**Work instruction:** Report only how many lines in the listing below contain the string "computer".
(Exercise data Opens)
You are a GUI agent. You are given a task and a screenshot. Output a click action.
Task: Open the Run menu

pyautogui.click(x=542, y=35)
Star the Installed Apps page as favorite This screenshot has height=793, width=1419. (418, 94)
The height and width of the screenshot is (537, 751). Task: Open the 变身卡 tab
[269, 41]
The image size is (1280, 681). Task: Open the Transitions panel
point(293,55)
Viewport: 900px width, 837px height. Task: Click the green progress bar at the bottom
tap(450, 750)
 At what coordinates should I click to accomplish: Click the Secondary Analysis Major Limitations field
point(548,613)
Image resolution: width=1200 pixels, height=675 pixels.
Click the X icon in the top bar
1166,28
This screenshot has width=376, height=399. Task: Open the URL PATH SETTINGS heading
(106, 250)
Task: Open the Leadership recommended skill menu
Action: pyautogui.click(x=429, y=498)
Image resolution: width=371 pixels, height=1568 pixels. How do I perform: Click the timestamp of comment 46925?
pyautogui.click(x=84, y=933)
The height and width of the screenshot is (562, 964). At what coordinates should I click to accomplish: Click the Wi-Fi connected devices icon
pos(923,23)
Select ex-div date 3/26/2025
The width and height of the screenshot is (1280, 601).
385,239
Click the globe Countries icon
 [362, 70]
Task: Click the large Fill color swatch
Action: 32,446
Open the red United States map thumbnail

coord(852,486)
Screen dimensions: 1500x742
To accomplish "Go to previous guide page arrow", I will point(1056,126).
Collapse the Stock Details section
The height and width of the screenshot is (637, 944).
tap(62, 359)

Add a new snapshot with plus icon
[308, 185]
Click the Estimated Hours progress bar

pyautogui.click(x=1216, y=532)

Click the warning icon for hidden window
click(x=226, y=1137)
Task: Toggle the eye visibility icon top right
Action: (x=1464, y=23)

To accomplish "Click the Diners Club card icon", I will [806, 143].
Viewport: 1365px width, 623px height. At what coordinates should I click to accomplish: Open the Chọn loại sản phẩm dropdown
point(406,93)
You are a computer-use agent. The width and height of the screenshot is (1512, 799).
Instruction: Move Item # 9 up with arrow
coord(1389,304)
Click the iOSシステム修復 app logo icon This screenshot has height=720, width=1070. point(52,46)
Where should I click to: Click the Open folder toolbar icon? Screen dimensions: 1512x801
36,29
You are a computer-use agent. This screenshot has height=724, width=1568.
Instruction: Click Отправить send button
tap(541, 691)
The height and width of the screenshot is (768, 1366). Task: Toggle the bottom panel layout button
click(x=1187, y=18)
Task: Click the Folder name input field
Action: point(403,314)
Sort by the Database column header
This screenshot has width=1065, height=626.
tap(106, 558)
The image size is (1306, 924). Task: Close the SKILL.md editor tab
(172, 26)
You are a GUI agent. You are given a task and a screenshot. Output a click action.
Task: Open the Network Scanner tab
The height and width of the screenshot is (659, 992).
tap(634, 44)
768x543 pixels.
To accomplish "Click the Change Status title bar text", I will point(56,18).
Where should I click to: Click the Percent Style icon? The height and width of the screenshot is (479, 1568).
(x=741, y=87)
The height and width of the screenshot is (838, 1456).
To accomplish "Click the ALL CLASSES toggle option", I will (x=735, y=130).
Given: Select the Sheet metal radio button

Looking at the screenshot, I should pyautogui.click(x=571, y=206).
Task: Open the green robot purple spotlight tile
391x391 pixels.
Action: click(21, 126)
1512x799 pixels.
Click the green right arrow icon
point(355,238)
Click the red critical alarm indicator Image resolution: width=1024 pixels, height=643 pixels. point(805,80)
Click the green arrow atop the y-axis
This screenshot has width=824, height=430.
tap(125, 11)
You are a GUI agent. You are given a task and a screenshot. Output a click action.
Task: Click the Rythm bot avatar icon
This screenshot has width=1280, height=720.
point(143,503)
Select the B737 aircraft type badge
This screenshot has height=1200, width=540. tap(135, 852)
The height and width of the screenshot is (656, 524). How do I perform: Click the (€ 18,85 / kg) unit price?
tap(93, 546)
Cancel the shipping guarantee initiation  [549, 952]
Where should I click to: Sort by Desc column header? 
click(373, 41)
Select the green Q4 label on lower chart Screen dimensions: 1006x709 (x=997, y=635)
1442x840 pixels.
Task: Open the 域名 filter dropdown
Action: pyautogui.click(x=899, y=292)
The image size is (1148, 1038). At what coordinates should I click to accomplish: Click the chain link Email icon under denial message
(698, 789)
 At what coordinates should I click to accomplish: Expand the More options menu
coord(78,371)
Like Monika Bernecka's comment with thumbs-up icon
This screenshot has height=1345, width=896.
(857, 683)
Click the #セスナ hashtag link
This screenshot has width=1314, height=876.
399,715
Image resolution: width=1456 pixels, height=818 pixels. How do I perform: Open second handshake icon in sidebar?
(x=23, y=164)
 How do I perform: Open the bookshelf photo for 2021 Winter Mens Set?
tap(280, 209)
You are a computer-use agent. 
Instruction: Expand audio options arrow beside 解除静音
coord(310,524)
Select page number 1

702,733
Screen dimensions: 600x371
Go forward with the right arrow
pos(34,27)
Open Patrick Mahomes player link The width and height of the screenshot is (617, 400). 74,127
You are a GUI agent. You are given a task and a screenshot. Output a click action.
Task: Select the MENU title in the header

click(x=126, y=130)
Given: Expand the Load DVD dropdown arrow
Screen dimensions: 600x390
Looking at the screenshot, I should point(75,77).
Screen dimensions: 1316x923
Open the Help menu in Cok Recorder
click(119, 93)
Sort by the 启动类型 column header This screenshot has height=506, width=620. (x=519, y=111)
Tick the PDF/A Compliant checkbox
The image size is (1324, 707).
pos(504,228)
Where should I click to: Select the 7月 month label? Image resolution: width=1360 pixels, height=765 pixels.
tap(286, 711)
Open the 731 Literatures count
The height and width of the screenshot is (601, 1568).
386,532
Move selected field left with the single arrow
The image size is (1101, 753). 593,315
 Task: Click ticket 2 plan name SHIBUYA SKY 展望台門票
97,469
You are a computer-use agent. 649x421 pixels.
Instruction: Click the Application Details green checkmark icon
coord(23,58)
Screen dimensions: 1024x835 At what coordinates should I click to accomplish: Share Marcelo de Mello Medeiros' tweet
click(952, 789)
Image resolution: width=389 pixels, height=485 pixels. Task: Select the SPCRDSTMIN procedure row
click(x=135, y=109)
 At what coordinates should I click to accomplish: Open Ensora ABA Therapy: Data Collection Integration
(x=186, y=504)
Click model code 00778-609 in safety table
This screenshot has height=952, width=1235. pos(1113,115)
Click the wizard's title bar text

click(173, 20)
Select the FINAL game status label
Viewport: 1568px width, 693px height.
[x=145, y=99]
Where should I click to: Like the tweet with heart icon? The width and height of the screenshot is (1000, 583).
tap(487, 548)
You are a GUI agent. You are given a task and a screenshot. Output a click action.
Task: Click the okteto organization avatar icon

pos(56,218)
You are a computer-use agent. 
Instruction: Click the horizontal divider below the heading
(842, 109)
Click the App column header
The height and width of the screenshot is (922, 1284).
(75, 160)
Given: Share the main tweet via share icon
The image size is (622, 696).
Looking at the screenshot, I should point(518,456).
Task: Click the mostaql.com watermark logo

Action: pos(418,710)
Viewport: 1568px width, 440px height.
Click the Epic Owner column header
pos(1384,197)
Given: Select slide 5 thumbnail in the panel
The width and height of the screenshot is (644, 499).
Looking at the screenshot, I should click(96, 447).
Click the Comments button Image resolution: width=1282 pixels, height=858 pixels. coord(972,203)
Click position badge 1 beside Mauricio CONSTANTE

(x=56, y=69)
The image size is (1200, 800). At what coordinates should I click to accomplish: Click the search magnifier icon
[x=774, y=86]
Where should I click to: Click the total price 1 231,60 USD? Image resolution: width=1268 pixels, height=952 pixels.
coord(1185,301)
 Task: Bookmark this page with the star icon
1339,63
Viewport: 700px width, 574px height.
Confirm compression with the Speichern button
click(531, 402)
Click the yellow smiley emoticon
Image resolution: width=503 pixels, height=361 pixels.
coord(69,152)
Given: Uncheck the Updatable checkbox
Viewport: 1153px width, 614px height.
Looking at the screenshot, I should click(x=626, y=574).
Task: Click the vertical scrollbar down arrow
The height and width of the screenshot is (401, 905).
(Exercise data Closes)
**Response:** 5